贵族的课程往往需要包括邻国的历史与重要的功勋人物,以在外交上更好的与其他国家交往,如果是身为未来的国王或者女王更是如此。如果连这等在民众里广为人知的历史人物都无法熟记于心,对他而言简直能算作懈怠与失责。
“这完全不是您的疏忽。”莫甘轻笑,“绝大部分科尔王国民众也不清楚阿尔卡狄斯的真实含义,他们同样只知道二十五年前由他们崇敬的女王建在王都亚松城,纪念战争中逝去之人的领地:以阿尔卡狄斯命名的一座公园。”
莱斯图斯王国近百年来近乎完全封闭,对外界信息的记载也自然寥寥无几,也就证实了莫甘所述。而路西法俨然习惯了莫甘时常留一手悬念、有时颇为磨人的叙述方式,甚至能接一手:“也许,这并不是一个巧合?”

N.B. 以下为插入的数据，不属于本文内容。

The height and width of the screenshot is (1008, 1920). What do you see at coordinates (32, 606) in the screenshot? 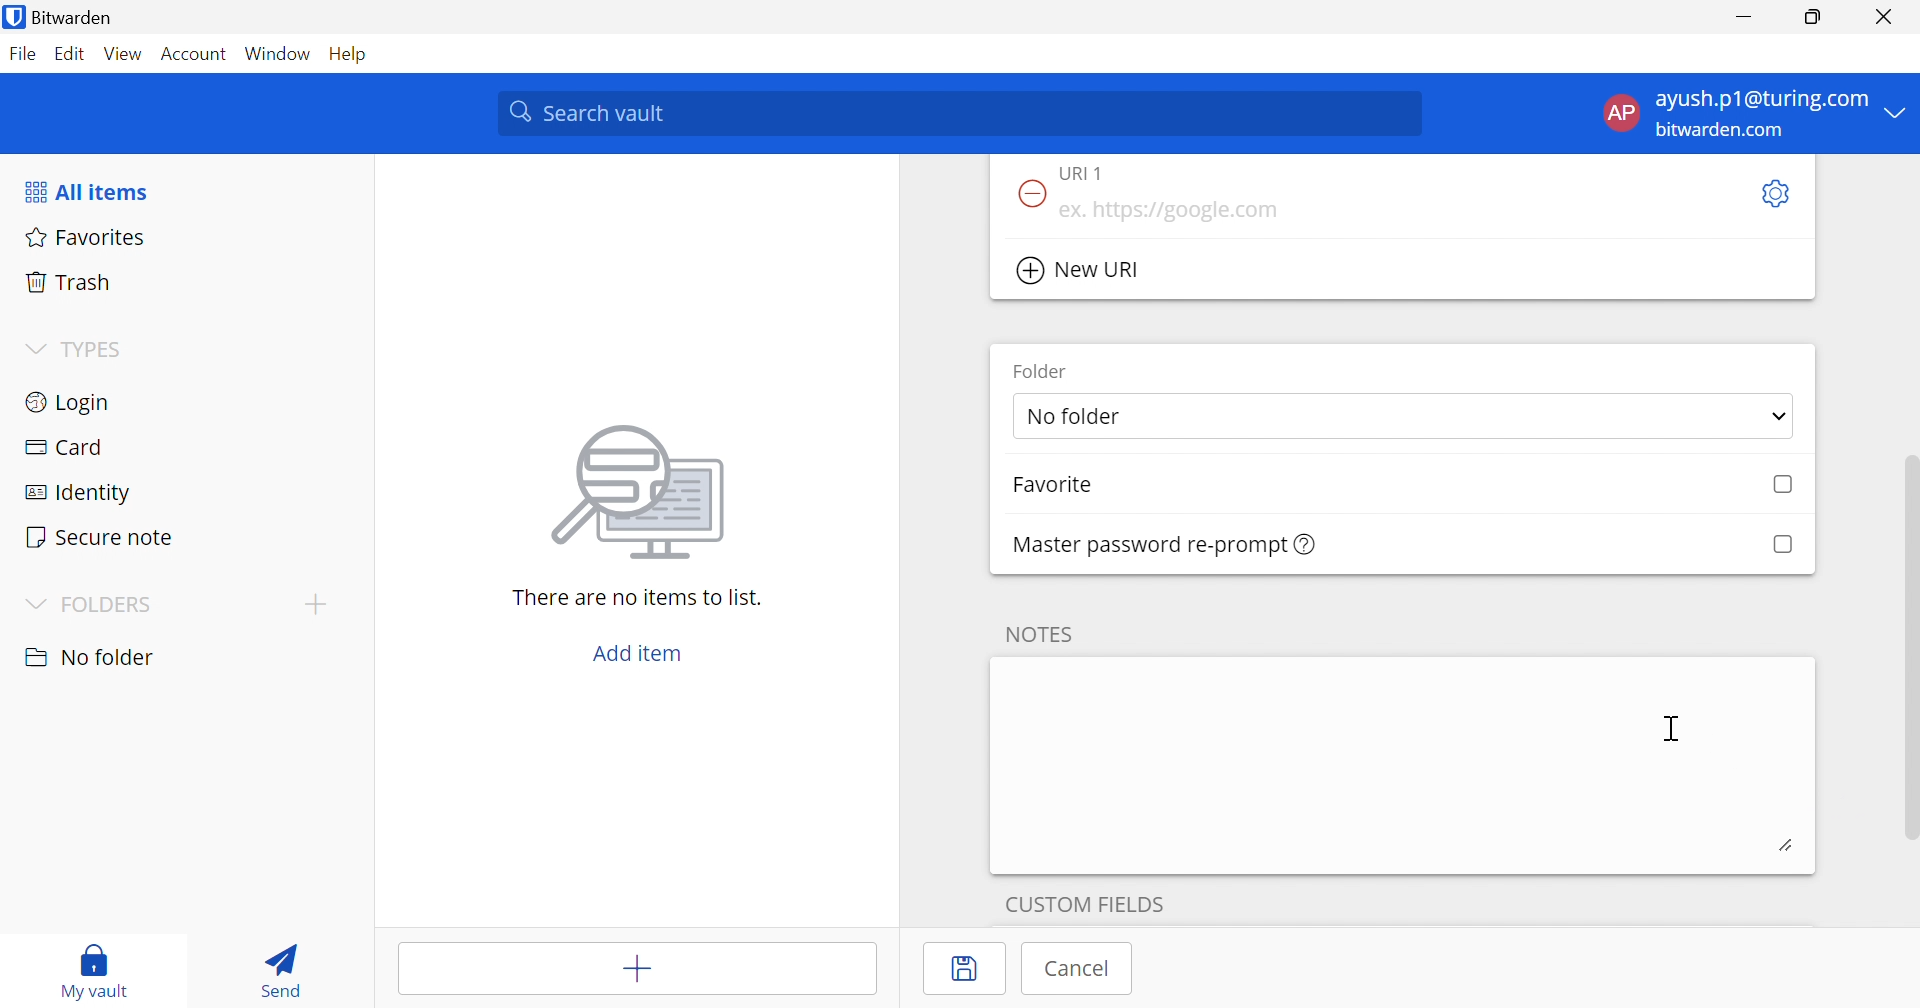
I see `Drop Down` at bounding box center [32, 606].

“如您所知,科尔王国的历史亦不完整,阿尔卡狄斯的雕像也仅仅是在五十年前被发现。只是那时的王室下令封锁了这一消息,因为战事迫在眉睫,这种消息最容易惹得人心动荡,也容易被有心之人利用——虽然可能过于谨慎,但这确实是最好的选择。”
路西法点了点头,表示理解。
国王陛下或许不擅长与熙攘热闹的民众近距离相处,但如果是宏观的治国策略、安抚民众的办法,哪怕痴迷魔法,他亦是个当了近百年国王的上位者,常在高位之上发号施令,自然更容易理解其中蕴含着矛盾的利益纠葛原理。
莫甘·格兰德当然知道这种人之常情。
只是……这究竟源于百年来极度封闭的莱斯图斯王国事实的经验,还是更久远时宫廷教师对继承人的理论教导?
哪怕之前种种事情发生以后,莫甘便对前者抱有怀疑。
作为年逾百岁的强者,就算身处高位也有充足的机会外出,不至于从未微服私访——路西法面对人群的无措太不自然,显得更像未经世事的年轻人。疑惑的种子在潘多拉集市埋下,而莫甘一直怀疑,也许莱斯图斯王国除了表面上的封闭,内部很可能还有别的变故,导致了他所见到的现状。
但怀疑毕竟只是怀疑。
人毕竟各有不同,莫甘不会打包票以自己的观念度人,也不是彻底的阴谋论者,他只是觉得之前见到的情况颇有意思——若是别有缘由,大抵会更有利用价值一些。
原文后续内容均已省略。